> **GIVEN INSTRUCTION**:
Rewrite the entries below with every "GUI agent" replaced by "interface agent", changing nothing else.

※

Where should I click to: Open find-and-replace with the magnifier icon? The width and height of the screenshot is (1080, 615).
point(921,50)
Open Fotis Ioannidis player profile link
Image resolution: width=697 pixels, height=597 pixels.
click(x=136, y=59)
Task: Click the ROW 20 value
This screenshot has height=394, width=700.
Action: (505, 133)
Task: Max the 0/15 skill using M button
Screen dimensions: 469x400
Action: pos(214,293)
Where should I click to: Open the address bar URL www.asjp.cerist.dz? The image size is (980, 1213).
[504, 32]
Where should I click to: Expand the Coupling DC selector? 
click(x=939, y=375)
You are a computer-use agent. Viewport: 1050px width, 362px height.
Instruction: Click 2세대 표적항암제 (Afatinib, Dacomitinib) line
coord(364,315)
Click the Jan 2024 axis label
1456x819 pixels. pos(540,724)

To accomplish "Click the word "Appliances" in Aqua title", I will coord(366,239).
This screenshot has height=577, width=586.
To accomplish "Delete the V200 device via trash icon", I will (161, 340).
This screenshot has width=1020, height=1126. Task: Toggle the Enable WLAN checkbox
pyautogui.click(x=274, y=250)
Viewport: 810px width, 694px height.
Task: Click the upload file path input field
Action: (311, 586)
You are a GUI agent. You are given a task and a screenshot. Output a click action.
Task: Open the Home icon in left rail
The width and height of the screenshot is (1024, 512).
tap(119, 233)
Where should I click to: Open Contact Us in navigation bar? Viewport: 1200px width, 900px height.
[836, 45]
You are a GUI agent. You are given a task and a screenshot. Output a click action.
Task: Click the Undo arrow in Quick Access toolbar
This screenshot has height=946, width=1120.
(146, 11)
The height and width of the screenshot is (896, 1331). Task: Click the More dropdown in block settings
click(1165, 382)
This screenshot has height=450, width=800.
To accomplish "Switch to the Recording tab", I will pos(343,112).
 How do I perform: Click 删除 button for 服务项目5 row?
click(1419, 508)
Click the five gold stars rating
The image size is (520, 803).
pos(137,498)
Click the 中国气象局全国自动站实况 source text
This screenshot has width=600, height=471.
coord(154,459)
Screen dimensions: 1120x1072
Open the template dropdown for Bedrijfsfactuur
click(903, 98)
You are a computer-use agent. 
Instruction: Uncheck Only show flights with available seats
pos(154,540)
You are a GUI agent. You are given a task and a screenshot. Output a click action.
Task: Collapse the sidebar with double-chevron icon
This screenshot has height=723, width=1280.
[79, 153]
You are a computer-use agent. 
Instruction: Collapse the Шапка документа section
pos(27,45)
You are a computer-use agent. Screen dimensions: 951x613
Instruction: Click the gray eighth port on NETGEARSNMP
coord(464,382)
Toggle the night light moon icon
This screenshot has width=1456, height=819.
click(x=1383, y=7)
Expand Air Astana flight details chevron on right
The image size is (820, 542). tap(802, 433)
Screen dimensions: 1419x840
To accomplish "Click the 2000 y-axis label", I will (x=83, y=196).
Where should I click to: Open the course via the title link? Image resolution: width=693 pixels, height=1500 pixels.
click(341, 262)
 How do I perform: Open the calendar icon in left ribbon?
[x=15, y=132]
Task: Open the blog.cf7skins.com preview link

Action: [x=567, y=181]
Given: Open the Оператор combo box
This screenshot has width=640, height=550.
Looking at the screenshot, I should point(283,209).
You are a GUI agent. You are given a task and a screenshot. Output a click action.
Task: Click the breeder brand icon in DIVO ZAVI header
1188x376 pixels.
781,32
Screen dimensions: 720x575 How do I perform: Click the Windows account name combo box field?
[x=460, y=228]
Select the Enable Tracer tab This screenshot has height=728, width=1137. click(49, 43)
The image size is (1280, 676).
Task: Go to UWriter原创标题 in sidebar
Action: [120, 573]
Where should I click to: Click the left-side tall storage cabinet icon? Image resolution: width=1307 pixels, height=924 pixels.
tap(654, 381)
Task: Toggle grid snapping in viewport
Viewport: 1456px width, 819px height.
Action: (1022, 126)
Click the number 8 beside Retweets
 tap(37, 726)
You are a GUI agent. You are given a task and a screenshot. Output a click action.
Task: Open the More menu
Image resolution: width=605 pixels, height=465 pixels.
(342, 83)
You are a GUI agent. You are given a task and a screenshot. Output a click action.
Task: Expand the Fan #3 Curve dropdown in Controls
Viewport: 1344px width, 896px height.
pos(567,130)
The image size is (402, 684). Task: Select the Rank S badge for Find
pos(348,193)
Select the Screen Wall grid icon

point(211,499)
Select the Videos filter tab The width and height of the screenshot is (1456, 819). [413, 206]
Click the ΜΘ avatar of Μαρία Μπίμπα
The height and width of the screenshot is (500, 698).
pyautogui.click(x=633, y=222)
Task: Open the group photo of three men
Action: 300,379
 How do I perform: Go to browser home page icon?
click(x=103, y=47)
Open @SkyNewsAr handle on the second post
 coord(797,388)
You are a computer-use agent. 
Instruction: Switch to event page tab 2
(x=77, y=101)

※

> **COMPLETE OUTPUT**:
Where should I click to: Open find-and-replace with the magnifier icon? The width and height of the screenshot is (1080, 615).
point(921,50)
Open Fotis Ioannidis player profile link
Image resolution: width=697 pixels, height=597 pixels.
click(x=136, y=59)
Task: Click the ROW 20 value
This screenshot has height=394, width=700.
Action: (505, 133)
Task: Max the 0/15 skill using M button
Screen dimensions: 469x400
Action: pos(214,293)
Where should I click to: Open the address bar URL www.asjp.cerist.dz? The image size is (980, 1213).
[504, 32]
Where should I click to: Expand the Coupling DC selector? 
click(x=939, y=375)
You are a computer-use agent. Viewport: 1050px width, 362px height.
Instruction: Click 2세대 표적항암제 (Afatinib, Dacomitinib) line
coord(364,315)
Click the Jan 2024 axis label
1456x819 pixels. pos(540,724)

To accomplish "Click the word "Appliances" in Aqua title", I will coord(366,239).
This screenshot has height=577, width=586.
To accomplish "Delete the V200 device via trash icon", I will (161, 340).
This screenshot has width=1020, height=1126. Task: Toggle the Enable WLAN checkbox
pyautogui.click(x=274, y=250)
Viewport: 810px width, 694px height.
Task: Click the upload file path input field
Action: (311, 586)
You are a interface agent. You are given a task and a screenshot. Output a click action.
Task: Open the Home icon in left rail
The width and height of the screenshot is (1024, 512).
tap(119, 233)
Where should I click to: Open Contact Us in navigation bar? Viewport: 1200px width, 900px height.
[836, 45]
You are a interface agent. You are given a task and a screenshot. Output a click action.
Task: Click the Undo arrow in Quick Access toolbar
This screenshot has height=946, width=1120.
(146, 11)
The height and width of the screenshot is (896, 1331). Task: Click the More dropdown in block settings
click(1165, 382)
This screenshot has height=450, width=800.
To accomplish "Switch to the Recording tab", I will pos(343,112).
 How do I perform: Click 删除 button for 服务项目5 row?
click(1419, 508)
Click the five gold stars rating
The image size is (520, 803).
pos(137,498)
Click the 中国气象局全国自动站实况 source text
This screenshot has width=600, height=471.
coord(154,459)
Screen dimensions: 1120x1072
Open the template dropdown for Bedrijfsfactuur
click(903, 98)
You are a computer-use agent. 
Instruction: Uncheck Only show flights with available seats
pos(154,540)
You are a interface agent. You are given a task and a screenshot. Output a click action.
Task: Collapse the sidebar with double-chevron icon
This screenshot has height=723, width=1280.
[79, 153]
You are a computer-use agent. 
Instruction: Collapse the Шапка документа section
pos(27,45)
You are a computer-use agent. Screen dimensions: 951x613
Instruction: Click the gray eighth port on NETGEARSNMP
coord(464,382)
Toggle the night light moon icon
This screenshot has width=1456, height=819.
click(x=1383, y=7)
Expand Air Astana flight details chevron on right
The image size is (820, 542). tap(802, 433)
Screen dimensions: 1419x840
To accomplish "Click the 2000 y-axis label", I will (x=83, y=196).
Where should I click to: Open the course via the title link? Image resolution: width=693 pixels, height=1500 pixels.
click(341, 262)
 How do I perform: Open the calendar icon in left ribbon?
[x=15, y=132]
Task: Open the blog.cf7skins.com preview link

Action: [x=567, y=181]
Given: Open the Оператор combo box
This screenshot has width=640, height=550.
Looking at the screenshot, I should point(283,209).
You are a interface agent. You are given a task and a screenshot. Output a click action.
Task: Click the breeder brand icon in DIVO ZAVI header
1188x376 pixels.
781,32
Screen dimensions: 720x575 How do I perform: Click the Windows account name combo box field?
[x=460, y=228]
Select the Enable Tracer tab This screenshot has height=728, width=1137. click(49, 43)
The image size is (1280, 676).
Task: Go to UWriter原创标题 in sidebar
Action: [120, 573]
Where should I click to: Click the left-side tall storage cabinet icon? Image resolution: width=1307 pixels, height=924 pixels.
tap(654, 381)
Task: Toggle grid snapping in viewport
Viewport: 1456px width, 819px height.
Action: (1022, 126)
Click the number 8 beside Retweets
 tap(37, 726)
You are a interface agent. You are given a task and a screenshot. Output a click action.
Task: Open the More menu
Image resolution: width=605 pixels, height=465 pixels.
(342, 83)
You are a interface agent. You are given a task and a screenshot. Output a click action.
Task: Expand the Fan #3 Curve dropdown in Controls
Viewport: 1344px width, 896px height.
pos(567,130)
The image size is (402, 684). Task: Select the Rank S badge for Find
pos(348,193)
Select the Screen Wall grid icon

point(211,499)
Select the Videos filter tab The width and height of the screenshot is (1456, 819). [413, 206]
Click the ΜΘ avatar of Μαρία Μπίμπα
The height and width of the screenshot is (500, 698).
pyautogui.click(x=633, y=222)
Task: Open the group photo of three men
Action: 300,379
 How do I perform: Go to browser home page icon?
click(x=103, y=47)
Open @SkyNewsAr handle on the second post
 coord(797,388)
You are a computer-use agent. 
Instruction: Switch to event page tab 2
(x=77, y=101)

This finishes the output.